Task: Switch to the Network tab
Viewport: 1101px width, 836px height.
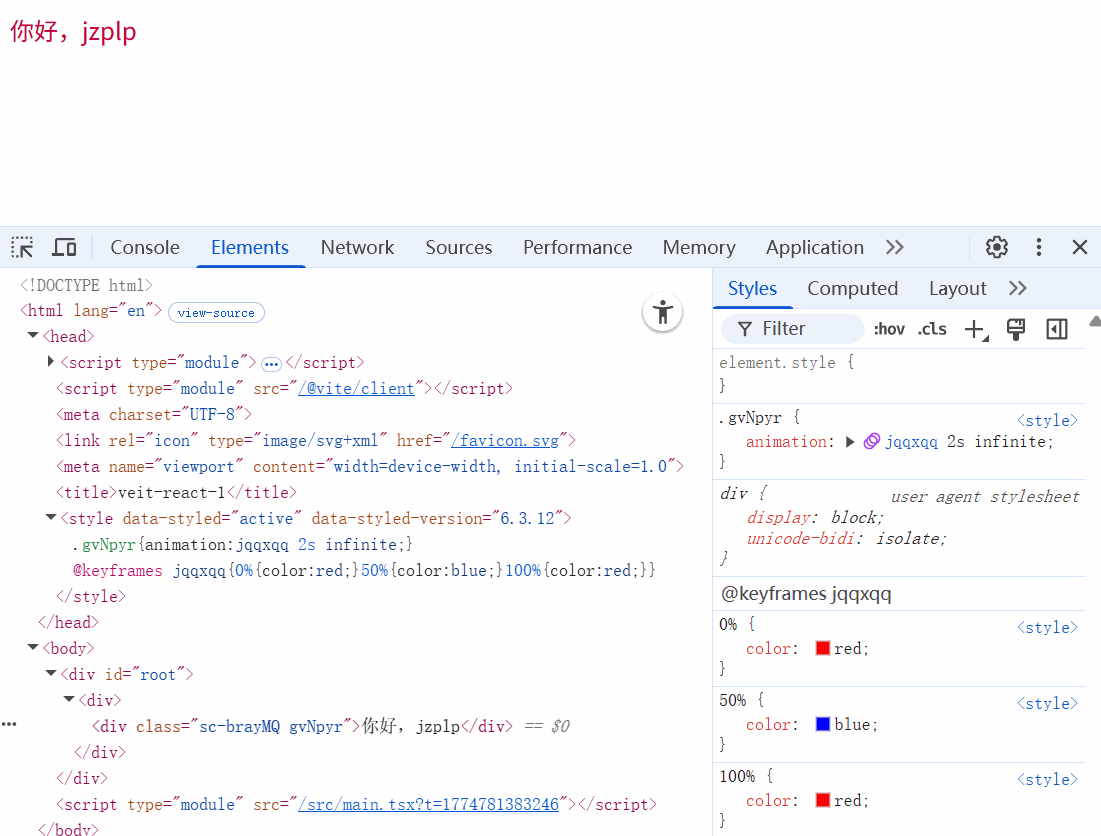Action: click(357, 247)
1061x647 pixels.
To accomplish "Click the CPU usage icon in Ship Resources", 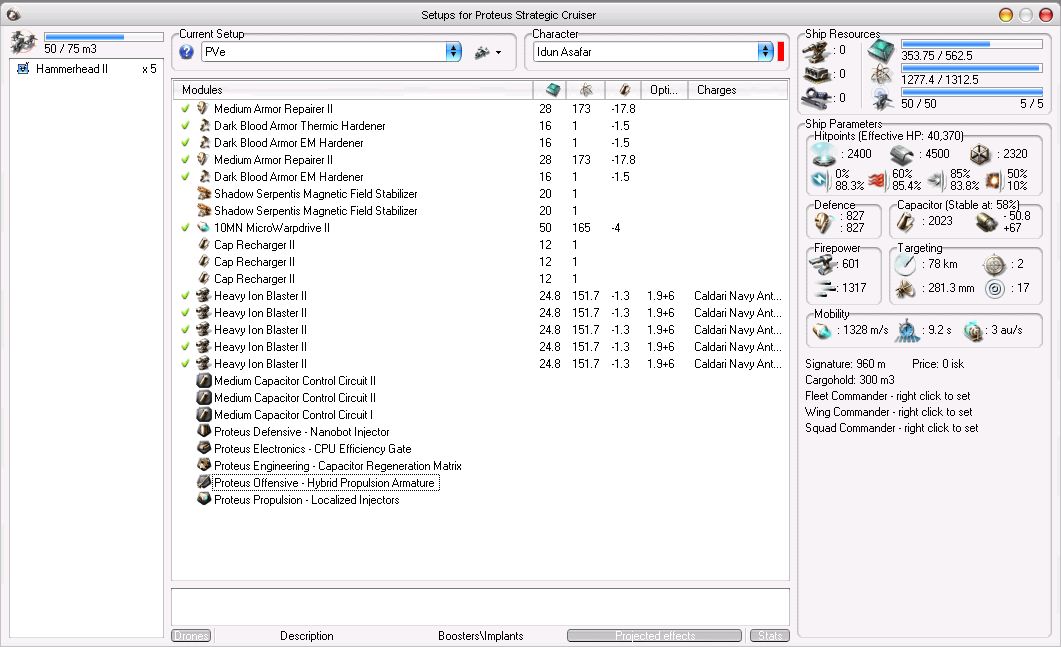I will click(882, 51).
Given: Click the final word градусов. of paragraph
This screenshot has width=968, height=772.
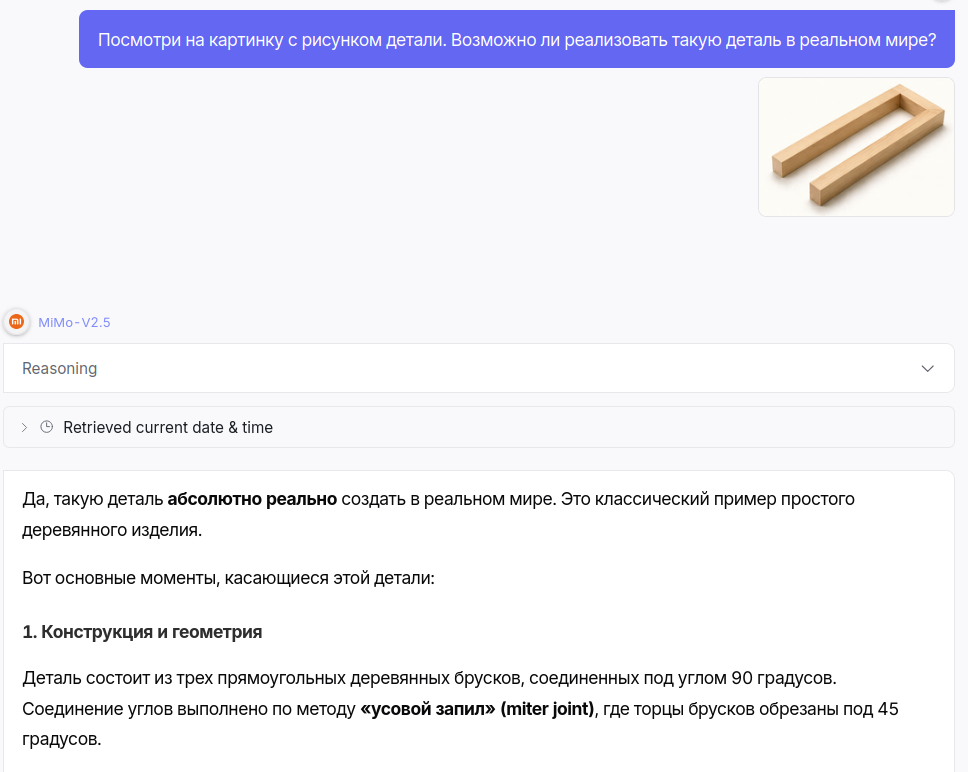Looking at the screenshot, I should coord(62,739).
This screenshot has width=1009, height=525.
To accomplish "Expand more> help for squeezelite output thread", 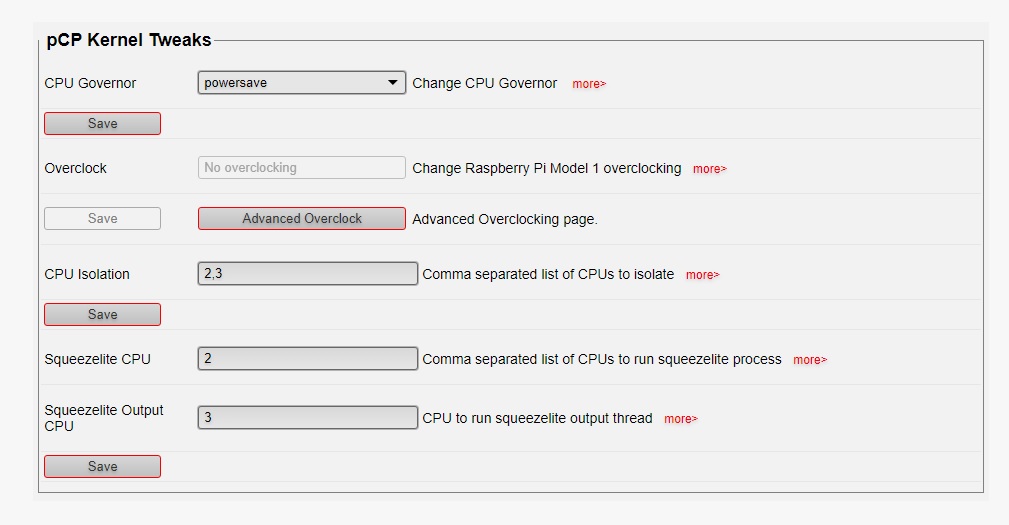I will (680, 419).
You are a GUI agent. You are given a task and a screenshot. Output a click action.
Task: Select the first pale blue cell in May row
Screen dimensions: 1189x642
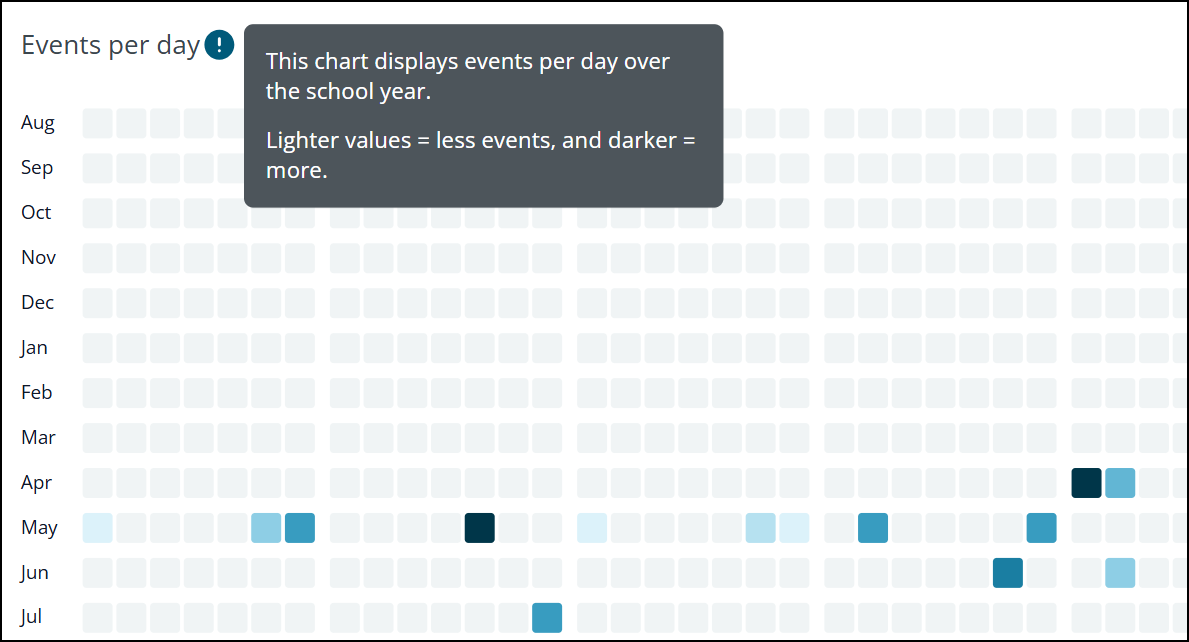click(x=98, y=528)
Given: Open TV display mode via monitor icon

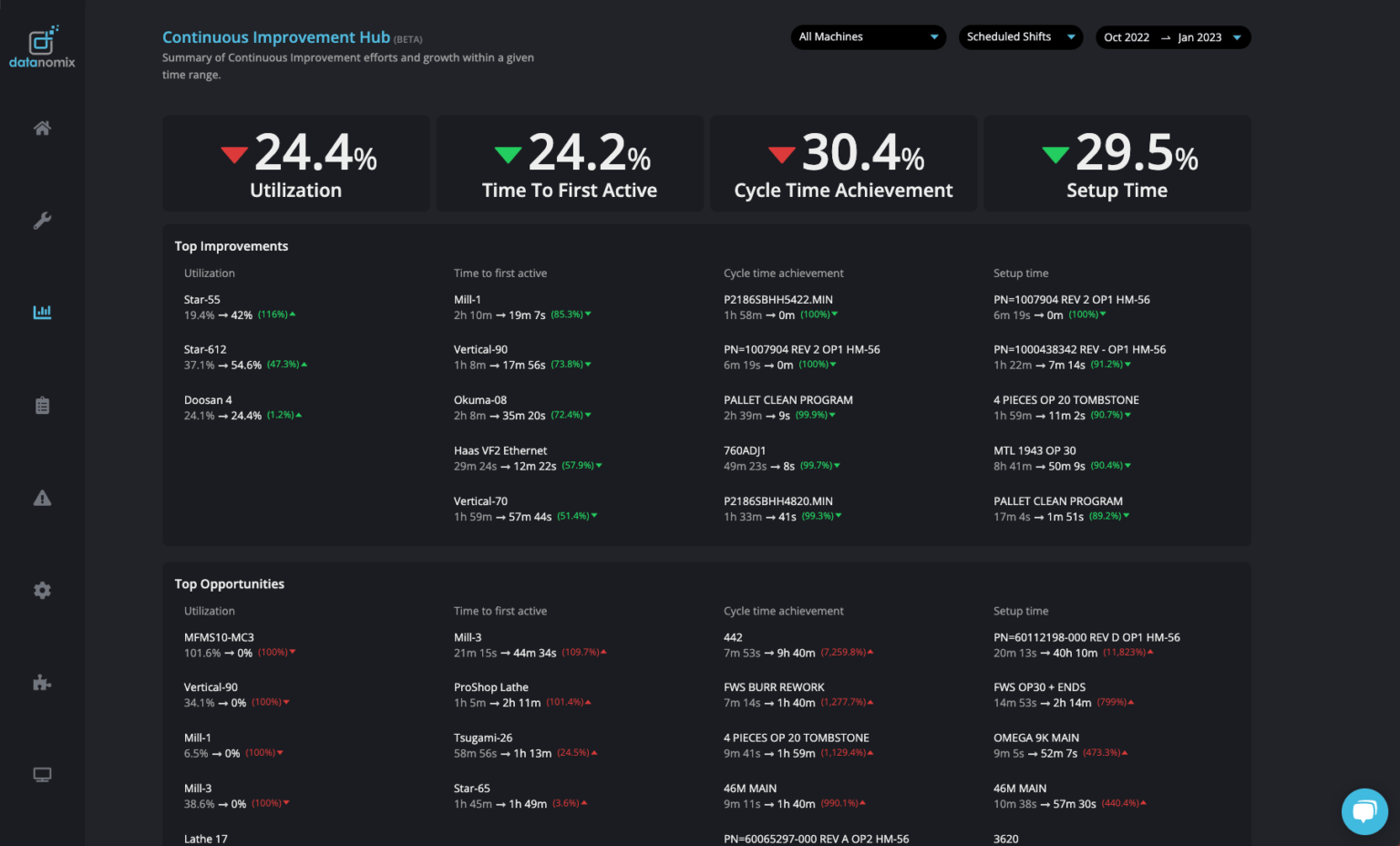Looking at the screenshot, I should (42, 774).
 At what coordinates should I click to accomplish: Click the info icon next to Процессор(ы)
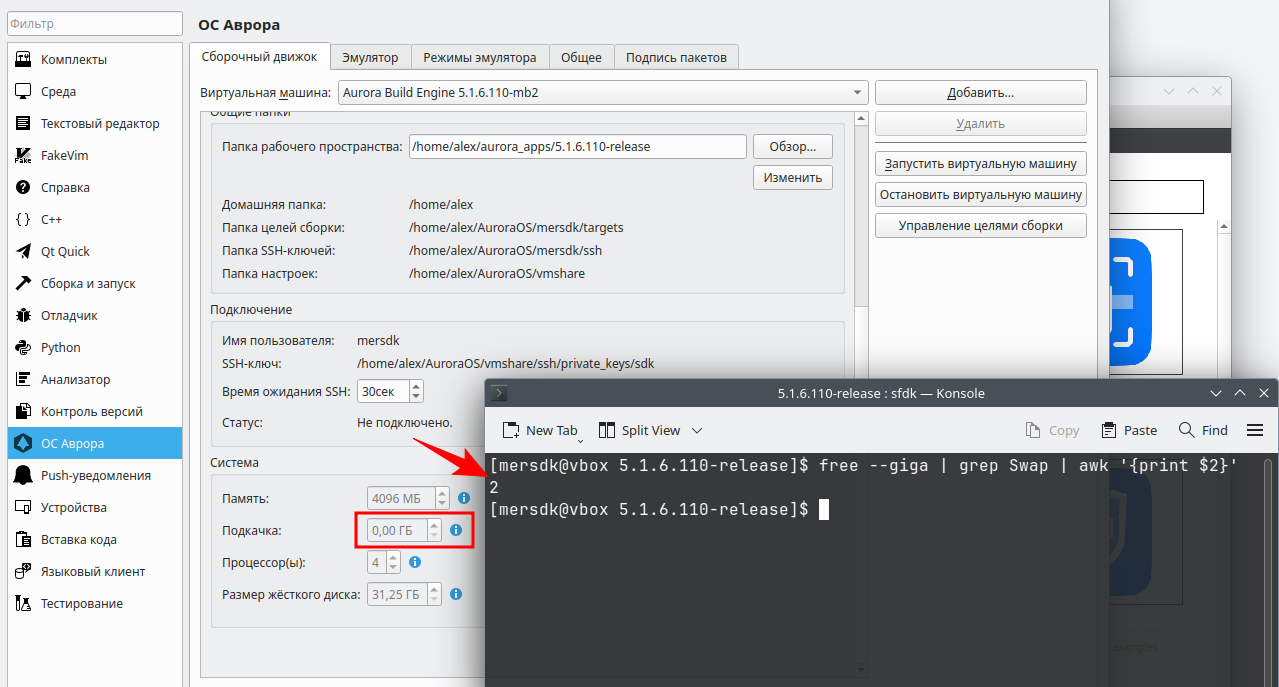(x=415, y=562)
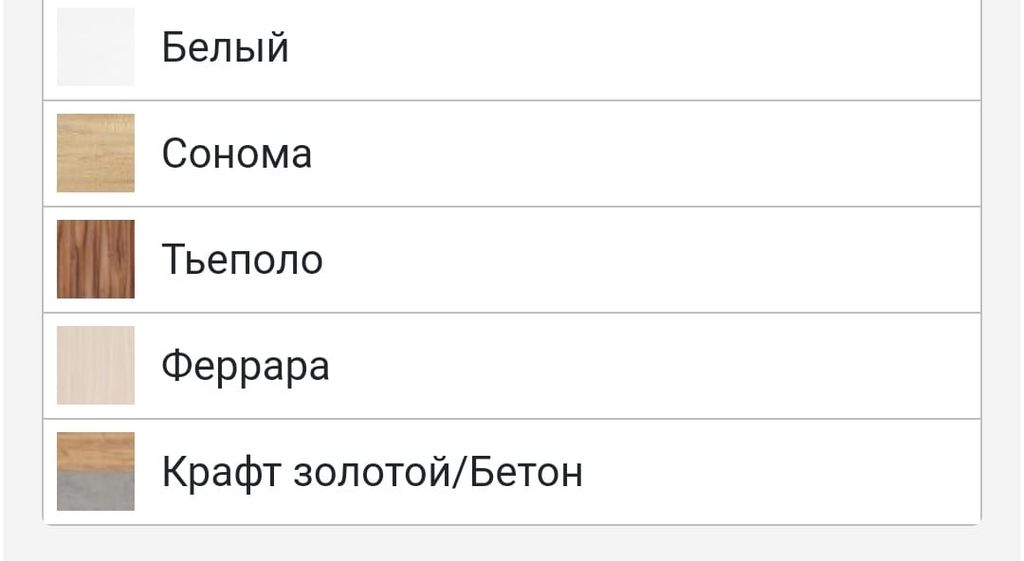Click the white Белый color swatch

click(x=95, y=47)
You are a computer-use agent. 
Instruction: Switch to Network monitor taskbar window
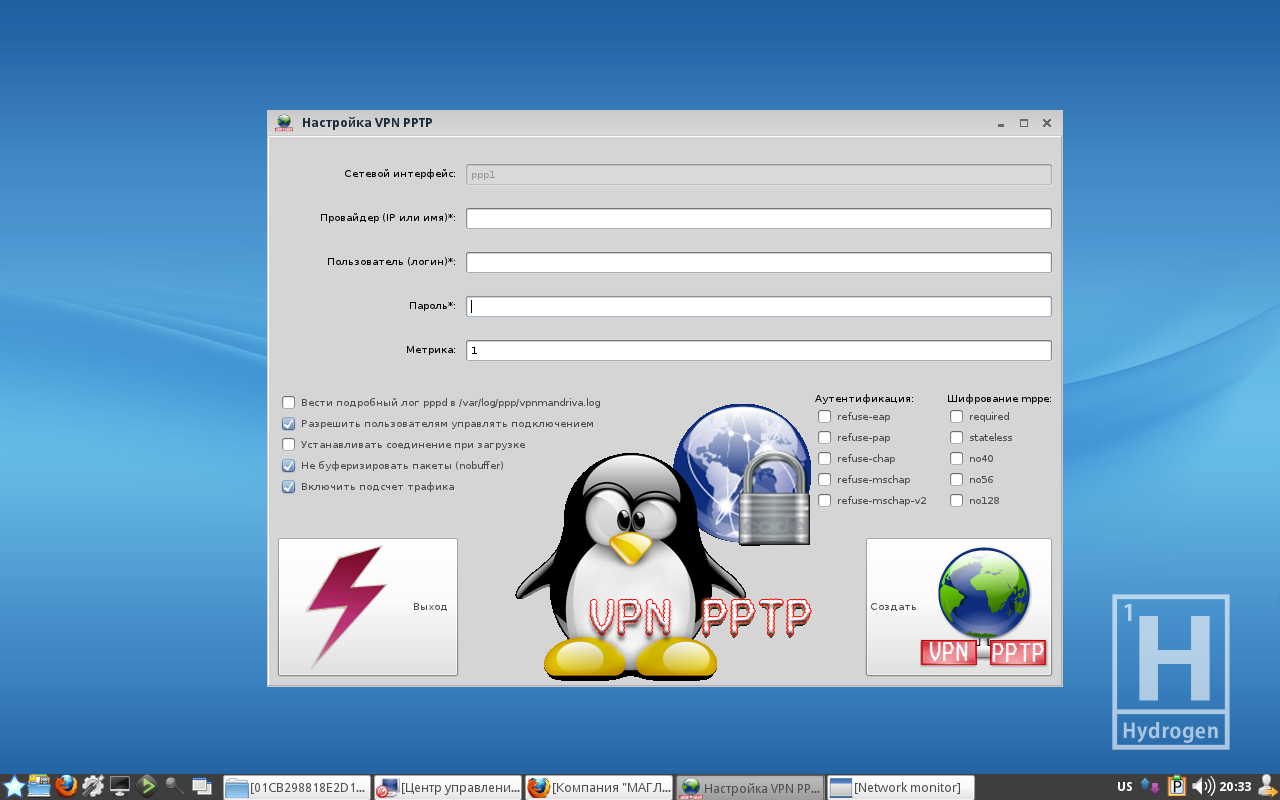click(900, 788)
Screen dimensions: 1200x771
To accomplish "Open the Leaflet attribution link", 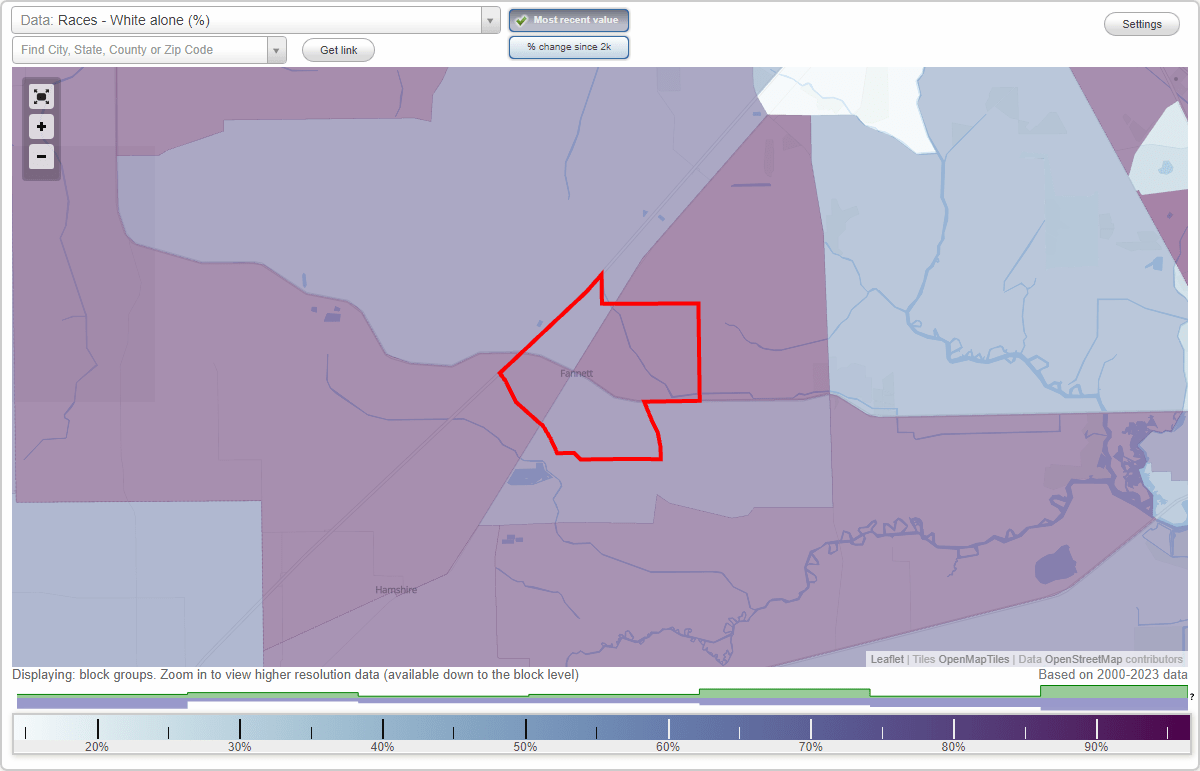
------------------------------------------------------------
§ WHAT YOU WILL DO
Write out exactly the lines from the one containing "At what coordinates" through the end of the records above, both included, leaving all pictures out.

§ ANSWER BELOW
 At what coordinates should I click to accomplish: Click the info icon next to Процессор(ы)
(x=415, y=562)
Click the white Белый color swatch

click(x=95, y=47)
You are a computer-use agent. 
Instruction: Switch to Network monitor taskbar window
click(900, 788)
Screen dimensions: 1200x771
To accomplish "Open the Leaflet attribution link", 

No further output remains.